Bullet-point presentation videos
Conference talks on YouTube, internal all-hands recordings, sales kickoff videos. The speaker barrels through a slide with five bullets. You want the bullets in your meeting notes. OCR the slide, paste, done.
Loom and Zoom walkthroughs from teammates
Someone records a Loom showing how to configure a tool, with command-line snippets on screen. The recording is in Chrome or the Loom desktop app. Live Text doesn't help. A hotkey OCR tool does.
Workflow tips that actually move the needle
Use IINA for frame-by-frame stepping. IINA is a polished open-source video player for Mac built on MPV. The arrow keys step one frame at a time. When the text you want flashes on screen for less than a second, IINA lets you land exactly on the frame where the text is sharpest, then OCR off that frame.
Pause at high-resolution moments. If a tutorial cuts between a wide shot of the speaker and a zoomed-in screen recording of code, OCR the zoomed-in frame. The same code in the wide shot is too small for the codec to preserve cleanly.
Zoom the player before pausing if the text is tiny.
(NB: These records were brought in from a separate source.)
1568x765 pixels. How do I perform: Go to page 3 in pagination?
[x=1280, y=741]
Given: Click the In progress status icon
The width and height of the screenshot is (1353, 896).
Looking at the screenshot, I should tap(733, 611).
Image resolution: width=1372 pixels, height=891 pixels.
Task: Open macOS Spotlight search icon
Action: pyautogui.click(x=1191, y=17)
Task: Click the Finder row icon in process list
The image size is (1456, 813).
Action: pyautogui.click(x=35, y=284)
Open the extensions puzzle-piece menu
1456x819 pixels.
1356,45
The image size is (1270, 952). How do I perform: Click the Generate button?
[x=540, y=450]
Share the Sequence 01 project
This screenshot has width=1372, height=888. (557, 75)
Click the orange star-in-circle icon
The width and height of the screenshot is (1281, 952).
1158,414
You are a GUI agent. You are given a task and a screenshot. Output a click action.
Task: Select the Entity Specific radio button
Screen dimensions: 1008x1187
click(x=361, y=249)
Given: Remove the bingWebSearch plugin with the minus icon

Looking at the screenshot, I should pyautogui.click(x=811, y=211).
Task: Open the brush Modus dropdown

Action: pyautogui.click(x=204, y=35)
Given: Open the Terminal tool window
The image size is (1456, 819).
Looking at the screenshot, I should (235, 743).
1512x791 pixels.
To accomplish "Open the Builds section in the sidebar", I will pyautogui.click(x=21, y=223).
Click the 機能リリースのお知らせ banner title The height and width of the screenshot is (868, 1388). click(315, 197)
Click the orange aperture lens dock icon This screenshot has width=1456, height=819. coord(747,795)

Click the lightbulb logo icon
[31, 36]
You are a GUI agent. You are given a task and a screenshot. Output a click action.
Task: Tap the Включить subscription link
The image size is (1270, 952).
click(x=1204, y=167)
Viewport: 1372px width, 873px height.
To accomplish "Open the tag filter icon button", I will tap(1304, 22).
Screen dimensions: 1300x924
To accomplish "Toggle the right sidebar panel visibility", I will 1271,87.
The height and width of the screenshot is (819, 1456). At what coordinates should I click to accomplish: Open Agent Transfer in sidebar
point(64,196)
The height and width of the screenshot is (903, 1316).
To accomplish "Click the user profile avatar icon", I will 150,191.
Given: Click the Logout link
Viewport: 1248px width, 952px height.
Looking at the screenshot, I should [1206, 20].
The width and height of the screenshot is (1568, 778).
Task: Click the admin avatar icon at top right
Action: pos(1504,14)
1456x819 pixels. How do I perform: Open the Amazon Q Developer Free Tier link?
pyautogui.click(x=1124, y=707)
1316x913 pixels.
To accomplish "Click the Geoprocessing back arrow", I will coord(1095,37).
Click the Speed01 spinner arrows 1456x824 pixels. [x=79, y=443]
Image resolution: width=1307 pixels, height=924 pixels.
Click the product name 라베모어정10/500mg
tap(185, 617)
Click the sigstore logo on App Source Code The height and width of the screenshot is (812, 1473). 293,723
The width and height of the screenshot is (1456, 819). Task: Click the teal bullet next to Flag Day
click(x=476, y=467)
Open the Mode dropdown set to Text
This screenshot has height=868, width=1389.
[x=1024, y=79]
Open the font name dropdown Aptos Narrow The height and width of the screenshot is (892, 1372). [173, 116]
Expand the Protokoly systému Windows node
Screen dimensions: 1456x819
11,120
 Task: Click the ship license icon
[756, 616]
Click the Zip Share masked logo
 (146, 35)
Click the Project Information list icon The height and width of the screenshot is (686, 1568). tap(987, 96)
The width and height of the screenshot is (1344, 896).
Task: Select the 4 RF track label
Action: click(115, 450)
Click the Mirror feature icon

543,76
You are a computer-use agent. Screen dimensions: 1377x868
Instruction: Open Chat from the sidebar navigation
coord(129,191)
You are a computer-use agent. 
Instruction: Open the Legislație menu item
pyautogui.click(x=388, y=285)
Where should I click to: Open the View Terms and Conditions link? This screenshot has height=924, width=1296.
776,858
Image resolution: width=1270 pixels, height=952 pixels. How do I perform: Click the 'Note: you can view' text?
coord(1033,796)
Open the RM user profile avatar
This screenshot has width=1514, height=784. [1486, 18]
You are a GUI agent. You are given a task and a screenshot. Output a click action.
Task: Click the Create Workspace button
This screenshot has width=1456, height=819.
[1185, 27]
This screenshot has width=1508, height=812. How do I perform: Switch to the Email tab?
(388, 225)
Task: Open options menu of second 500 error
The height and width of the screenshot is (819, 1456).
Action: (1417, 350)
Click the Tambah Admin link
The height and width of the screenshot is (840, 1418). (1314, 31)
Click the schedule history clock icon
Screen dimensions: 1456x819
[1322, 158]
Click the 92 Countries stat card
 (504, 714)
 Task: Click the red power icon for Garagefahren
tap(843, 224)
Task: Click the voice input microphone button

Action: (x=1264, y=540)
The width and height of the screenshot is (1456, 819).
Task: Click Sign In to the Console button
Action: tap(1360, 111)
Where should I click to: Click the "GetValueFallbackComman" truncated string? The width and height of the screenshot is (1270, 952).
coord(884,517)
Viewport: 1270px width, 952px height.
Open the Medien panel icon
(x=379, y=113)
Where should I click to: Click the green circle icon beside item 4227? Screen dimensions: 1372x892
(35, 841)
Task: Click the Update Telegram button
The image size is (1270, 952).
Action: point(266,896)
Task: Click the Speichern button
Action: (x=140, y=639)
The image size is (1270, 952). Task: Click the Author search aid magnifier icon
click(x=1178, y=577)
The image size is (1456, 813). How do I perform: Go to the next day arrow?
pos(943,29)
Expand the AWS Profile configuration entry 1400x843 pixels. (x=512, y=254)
Most browsers honor Cmd+Plus on YouTube and other web players. A single zoom step often takes 12px caption text up to 18px and dramatically improves OCR accuracy.
Use the OCR history for multi-frame captures. Long code blocks frequently span more than one frame. Capture each frame as you reach it; Cheese! OCR keeps every recognition in a searchable list, so you can stitch them together in your editor afterward without losing intermediate captures.
Switch to closed captions when they exist. If the video has CC and you only need the spoken content, captions are always going to be more accurate than OCR'ing burned-in subtitles. OCR on video frames is the right tool for on-screen text the captions don't include — code, slide bullets, chat panels, screen-shared documents — not for replacing transcripts.
Caveats worth knowing before you trust the output
OCR on video frames is good, not magical. A few honest limits:
- Highly compressed video produces worse OCR than a screenshot. A 480p stream of a 1080p screen recording is going to lose strokes on small CJK characters and confuse
Owith0. Capture the highest available quality. - Tiny text may need a zoom pass first. If the video player is rendering 10px text on a 13" Retina display, OCR will struggle. Zoom the page or the player before pausing.
- Animated text needs a deliberate pause. If a callout slides in over half a second, pause when the animation completes, not while it's still moving.
- DRM-protected recordings can't be helped from the OCR side. If the screenshot comes back as a black rectangle, no OCR tool will rescue it. The fix is to get an unprotected version of the content.
None of these are dealbreakers. They're just the same trade-offs you'd hit with any screenshot OCR — slightly amplified by the fact that video is doubly compressed (once by the codec, once by whatever scaling the player applies). With a deliberate pause and a clean frame, modern Apple Vision OCR on a tutorial screencast is reliably good enough to skip retyping.
The summary, if you only remember one thing: video is just a sequence of pictures, so OCR works on it whenever you can capture a clean picture of it. Pause first, capture second, OCR third. The rest is choosing the right tool for the player you're in.